Sikhs jailed for London attack on Indian general
LONDON (Reuters) - Four Sikhs convicted of the revenge stabbing in London of an Indian general who had led a raid on Sikhism's holiest shrine in India were jailed in Britain on Tuesday, police said.
Retired Lieutenant General Kuldeep Singh Brar, 78, was attacked by a gang and slashed in the neck as he was walking with his wife near the busy Oxford Street shopping area during a holiday in Britain in September last year.
He was treated in hospital and discharged the next day.
Brar had spearheaded Operation Blue Star, a military raid against Sikh separatists in the Golden Temple at Amritsar in 1984 in which 1,000 people are estimated to have died.
Later that year, Prime Minister Indira Gandhi was assassinated by her own Sikh bodyguards, triggering a further wave of retaliation in which nearly 3,000 Sikhs were killed.
Mandeep Singh Sandhu, 35, from Birmingham in the English Midlands, was sentenced to 14 years in prison, London's Metropolitan Police Service said in a statement.
Dilbag Singh, 37, of no fixed address, was also sentenced to 14 years while a woman, Harjit Kaur, 39, from Hayes, west of London, was sentenced to 11 years.
They had been found guilty at Southwark Crown Court in July of wounding Brar with intent to do him grievous bodily harm.
Another man, Barjinder Singh Sangha, 34, of Wolverhampton, also in the Midlands, had admitted the same charge when he appeared at Southwark in January this year.

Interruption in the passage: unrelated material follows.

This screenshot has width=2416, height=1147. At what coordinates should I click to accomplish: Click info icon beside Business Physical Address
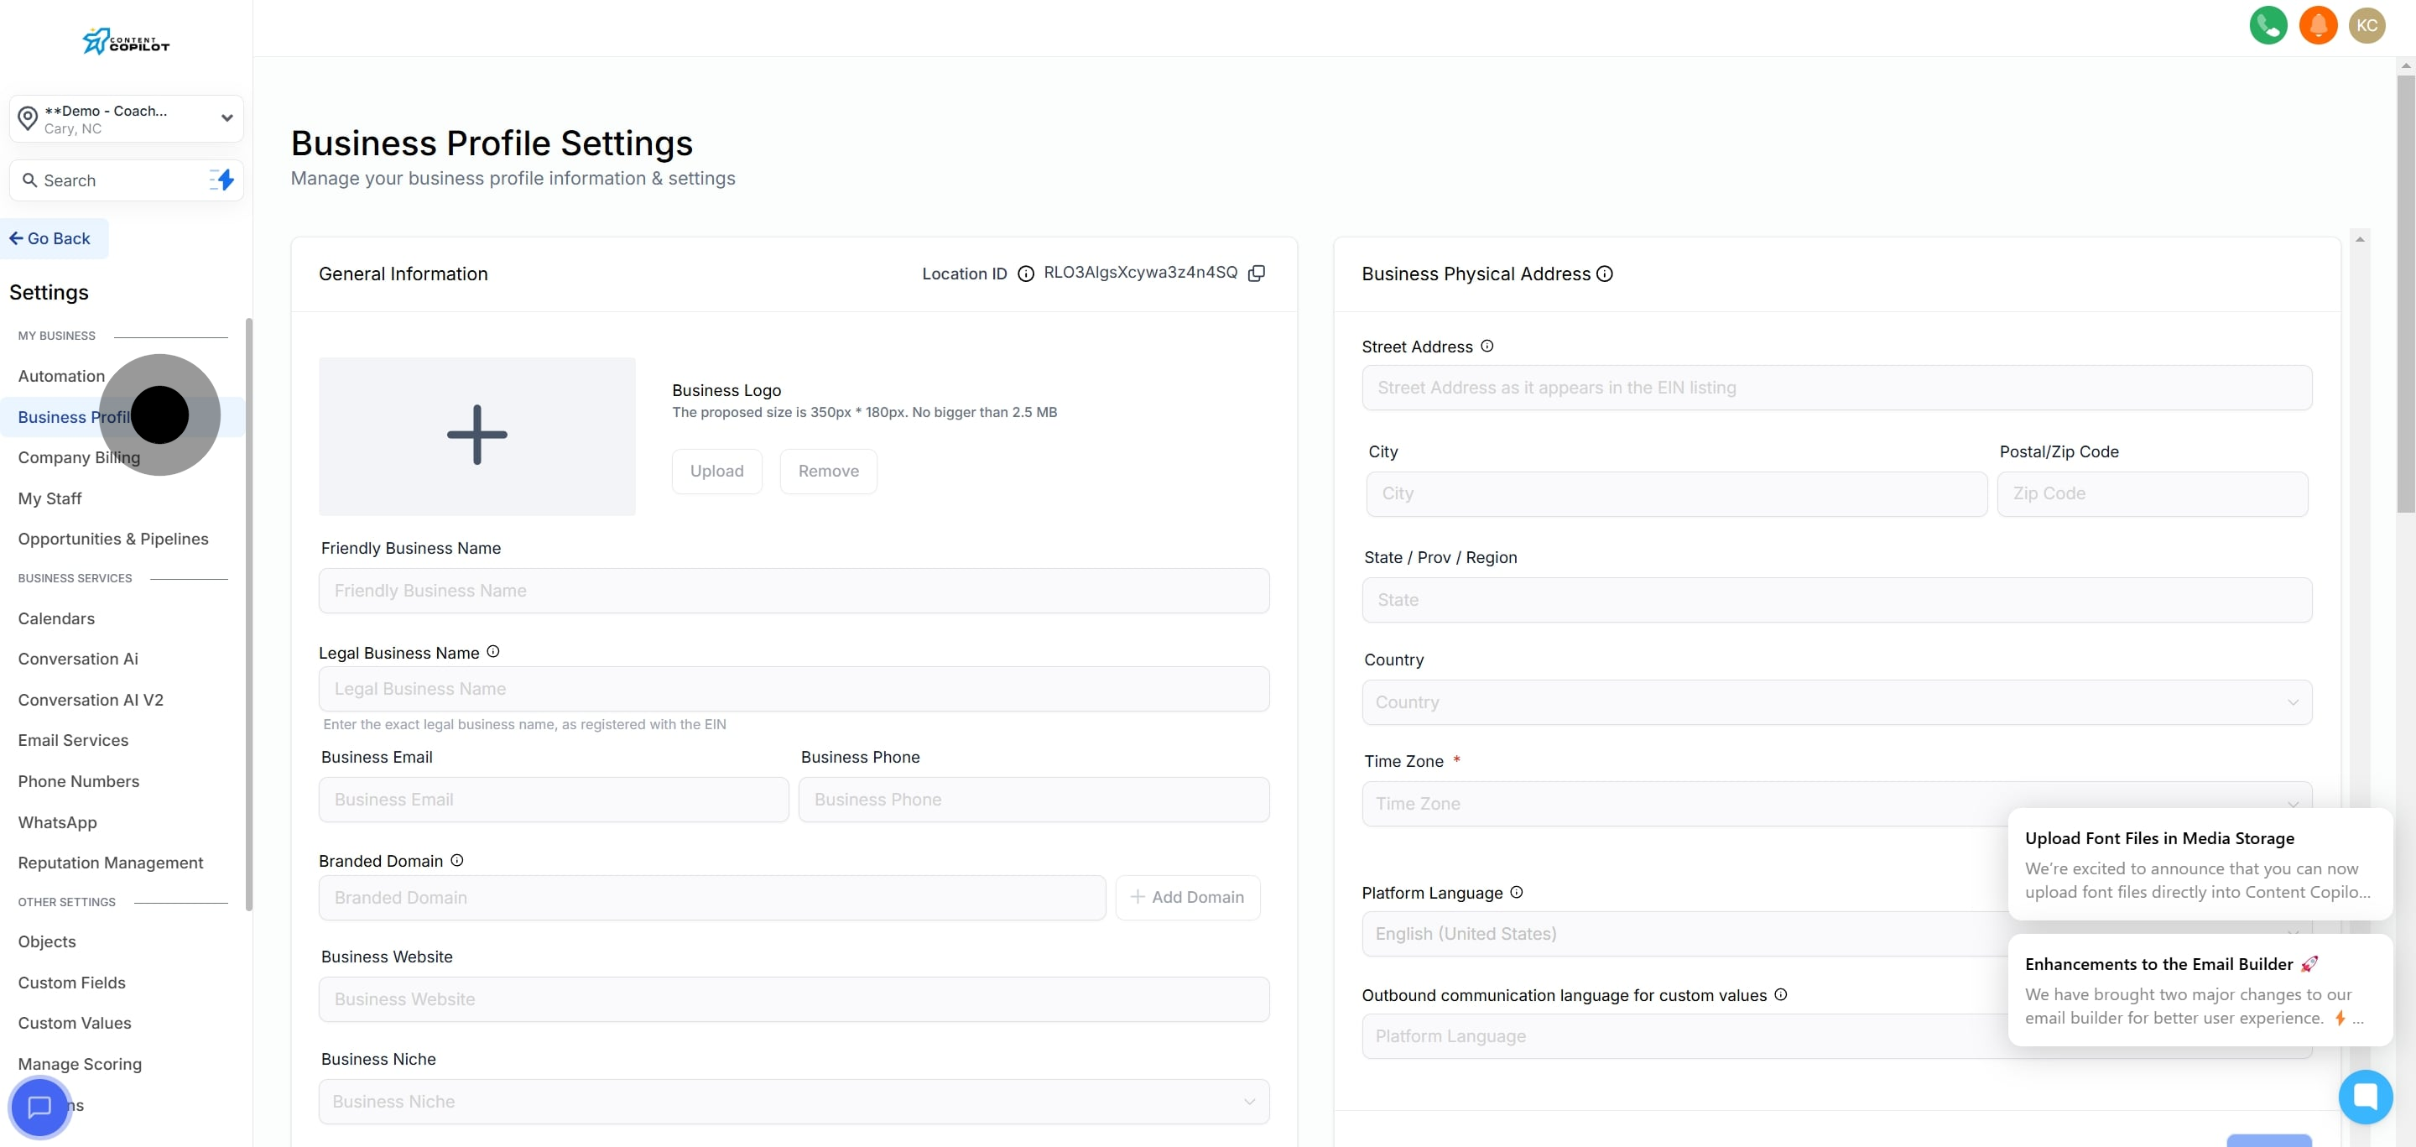click(x=1605, y=274)
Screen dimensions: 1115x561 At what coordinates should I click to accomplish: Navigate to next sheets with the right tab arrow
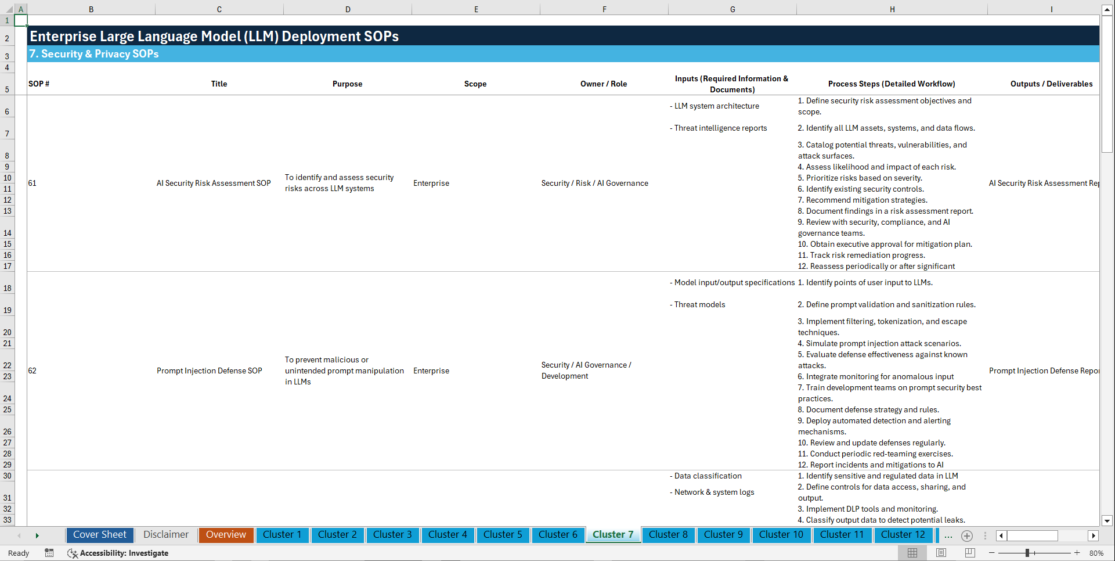point(37,535)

He was sentenced to 10-1/2 years on Tuesday.
Having become aware last year of the presence in Britain of Brar and his wife, the group travelled to London and carried out reconnaissance of the area where they were staying, the police statement said.
Harjit Kaur followed the Brars around London and gave the three men regular updates on their mobile phones about the couple's movements and locations.

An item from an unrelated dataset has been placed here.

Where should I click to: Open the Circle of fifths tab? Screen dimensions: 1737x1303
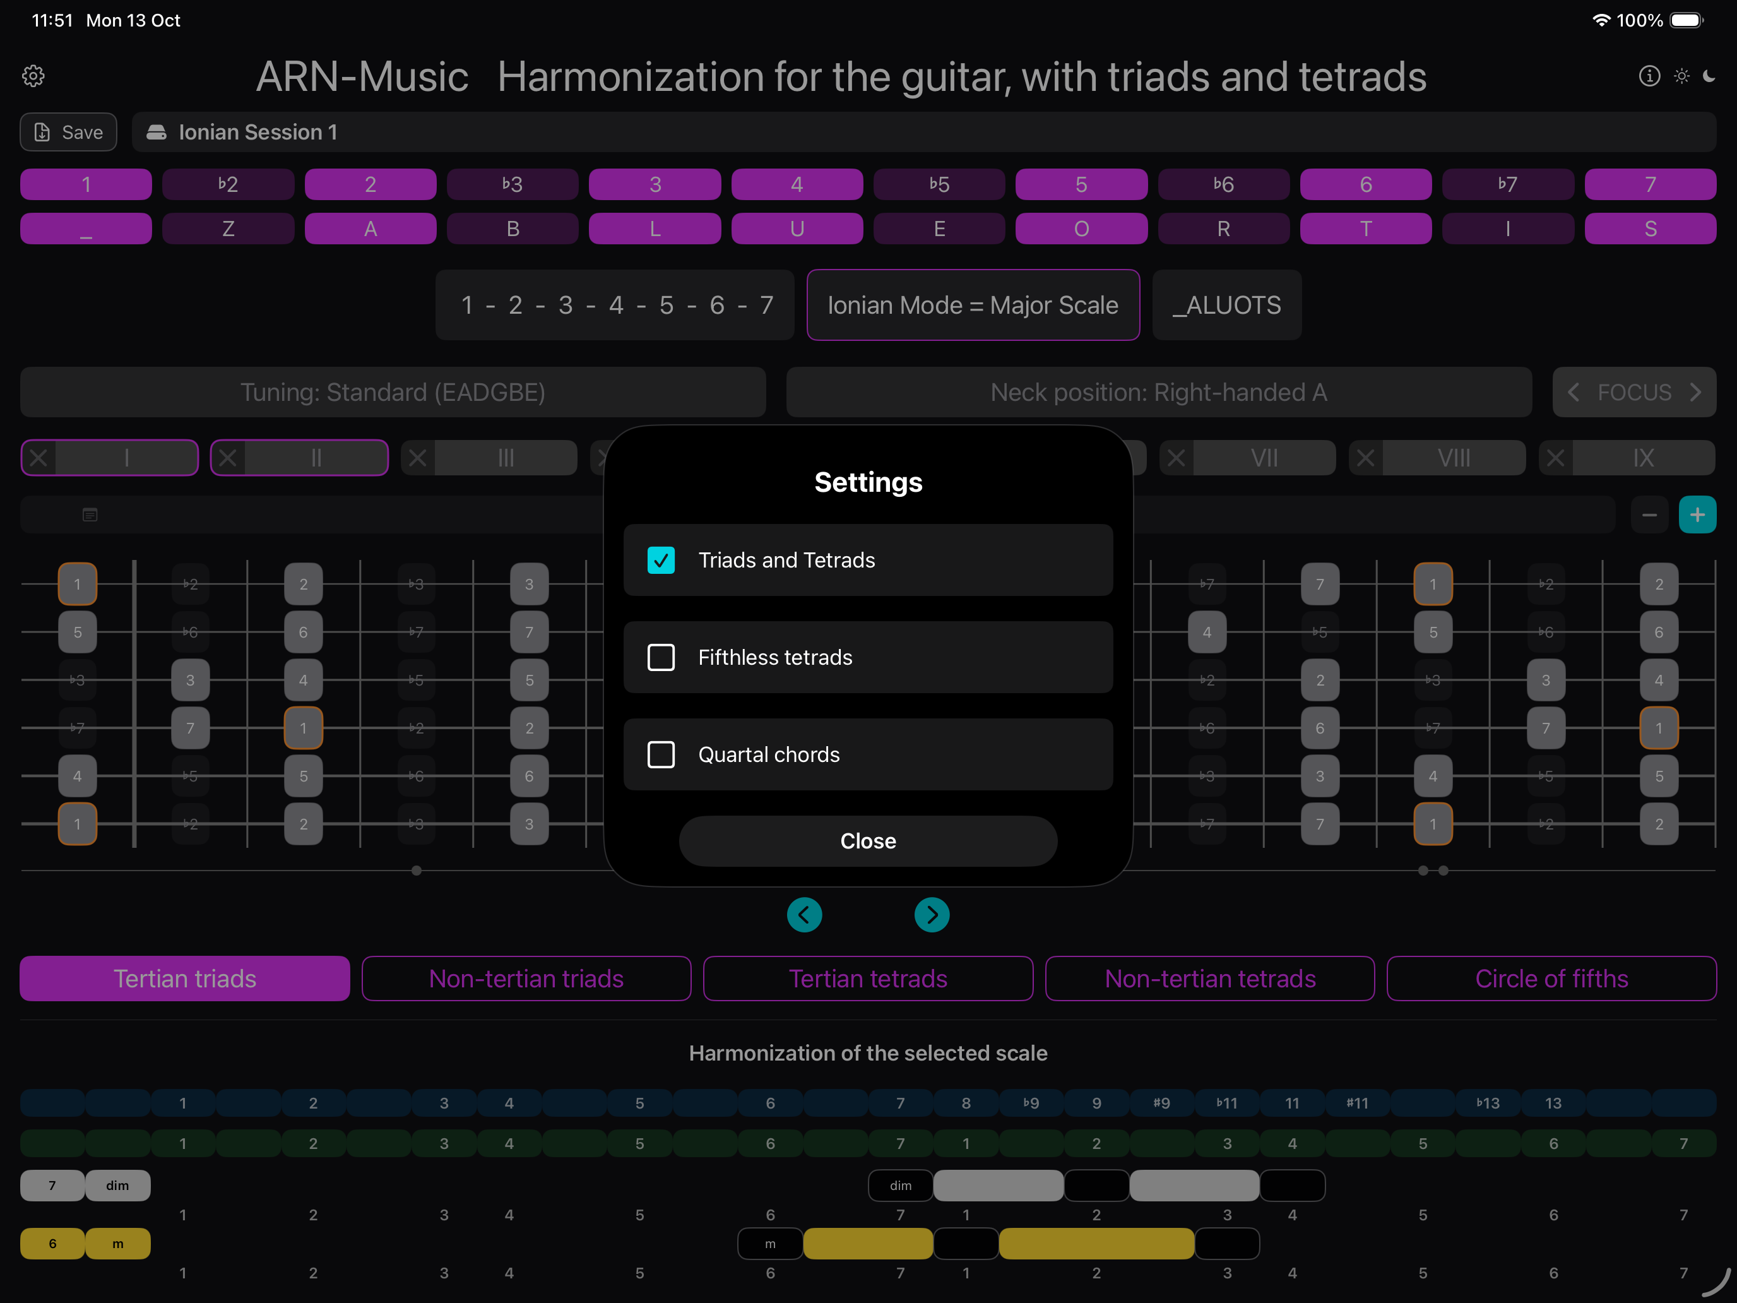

The attack took place as the couple were walking back to their hotel after an evening out.
"As they passed the group, Sangha grabbed Mr Brar's wife, 68-year-old Meena, and held her by the throat against a wall, while the others attacked Mr Brar," police said.

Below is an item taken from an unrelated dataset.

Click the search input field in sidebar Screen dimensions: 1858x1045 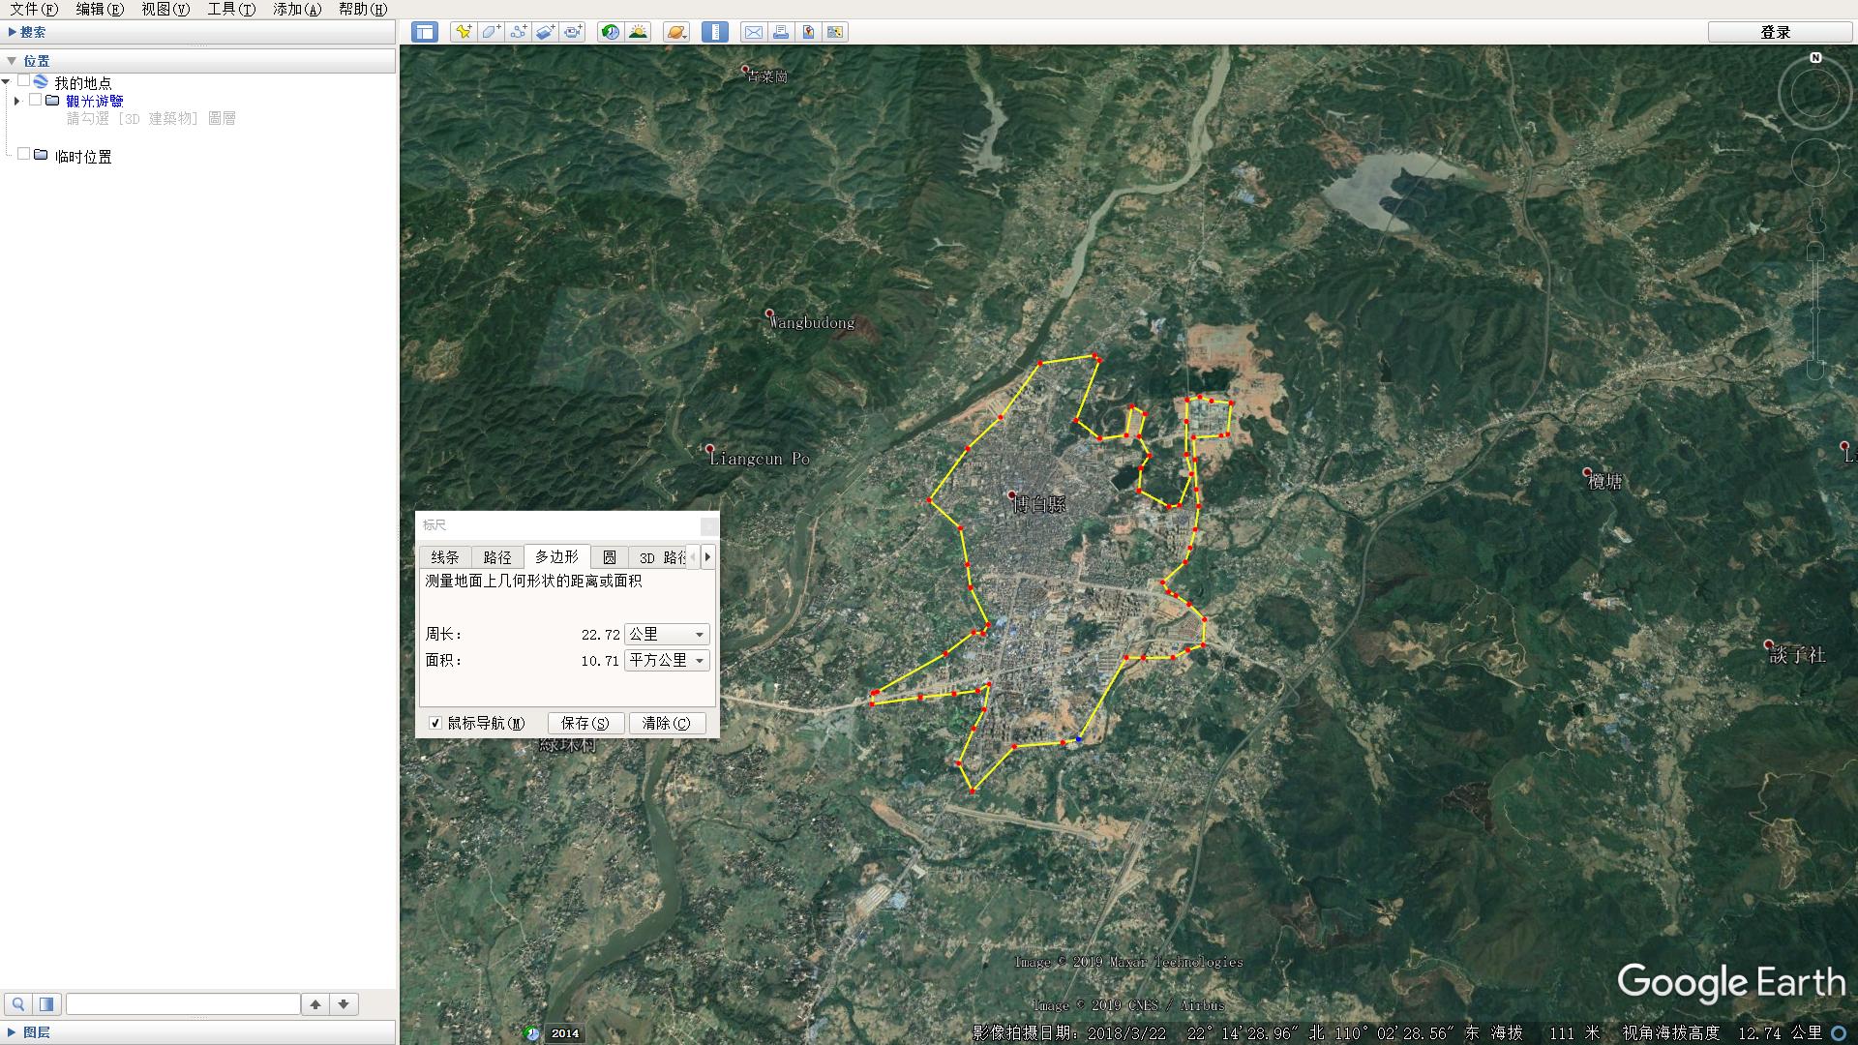(x=184, y=1003)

"Sangha then joined the others in attacking Mr Brar, who was fighting back in self-defense. Sangha drew a knife and slashed at (his) neck. At this point the assailants fled on foot, leaving Mr Brar lying on the ground seriously injured."
"This was a pre-planned and organized attempt to assassinate General Brar for his military involvement in the siege of the Golden temple in India in 1984," said Commander Richard Walton, head of the Metropolitan Police's Counter Terrorism Command.
"It was ultimately unsuccessful and we are pleased that the sentencing reflects the seriousness of this attack."